### The task
Rewrite every line of the rows below, requests included, and multiply each click coordinate in the answers by 0.9, rounding to whole numbers with halves going up. Leave all other numbers unchanged, and leave the pictures out.
╔══
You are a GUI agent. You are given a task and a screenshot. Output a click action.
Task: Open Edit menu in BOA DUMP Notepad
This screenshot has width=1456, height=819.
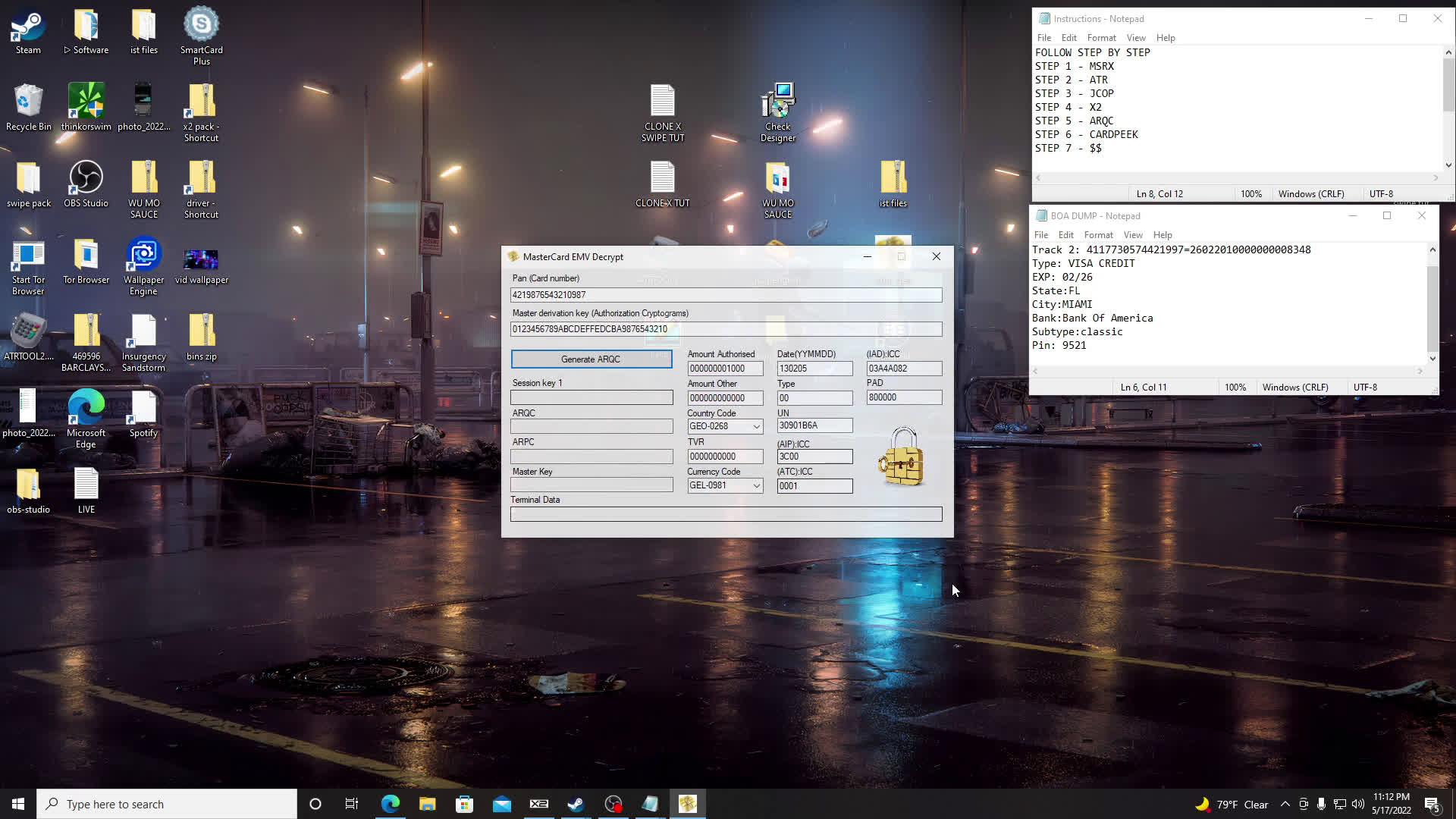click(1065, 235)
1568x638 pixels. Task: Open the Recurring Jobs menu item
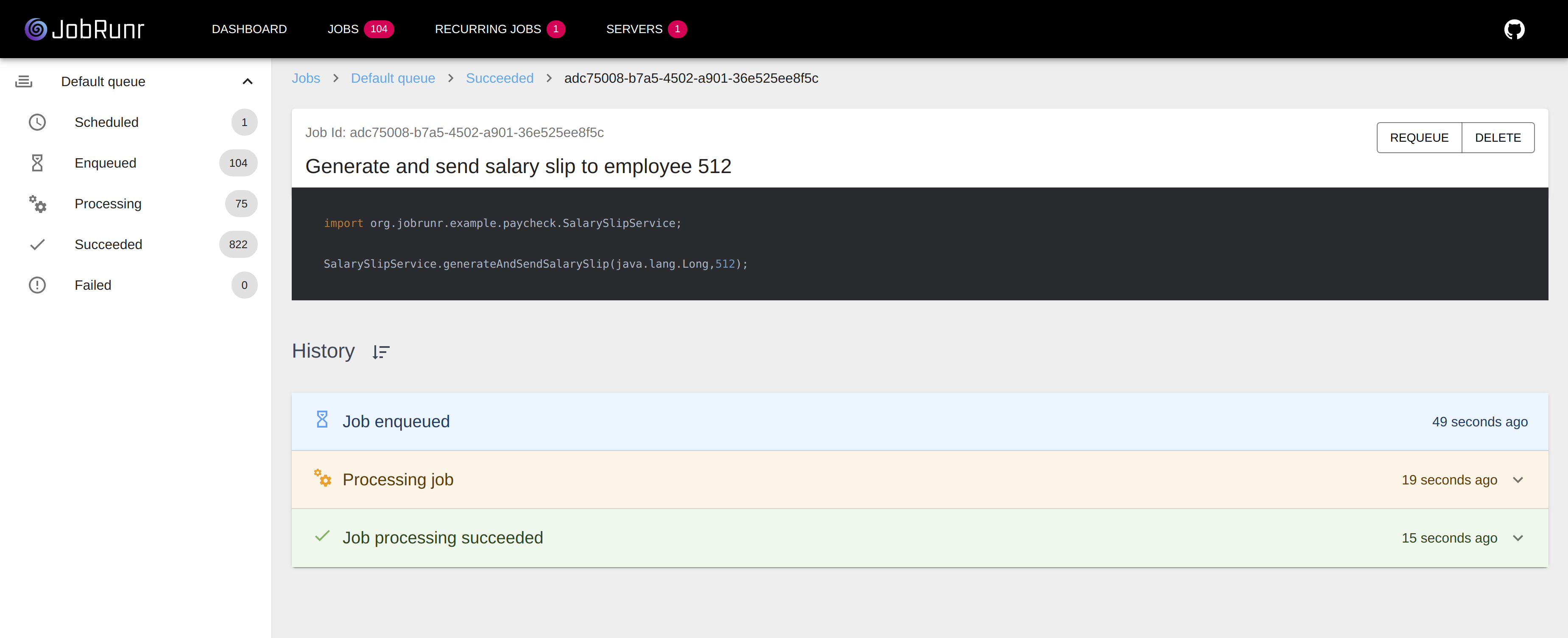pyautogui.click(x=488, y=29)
╚══
### Complete response
You are a GUI agent. You are given a task and a screenshot. Output a click action.
Task: Open Edit menu in BOA DUMP Notepad
This screenshot has width=1456, height=819.
click(959, 212)
1568x638 pixels. Task: Open the Recurring Jobs menu item
pyautogui.click(x=439, y=26)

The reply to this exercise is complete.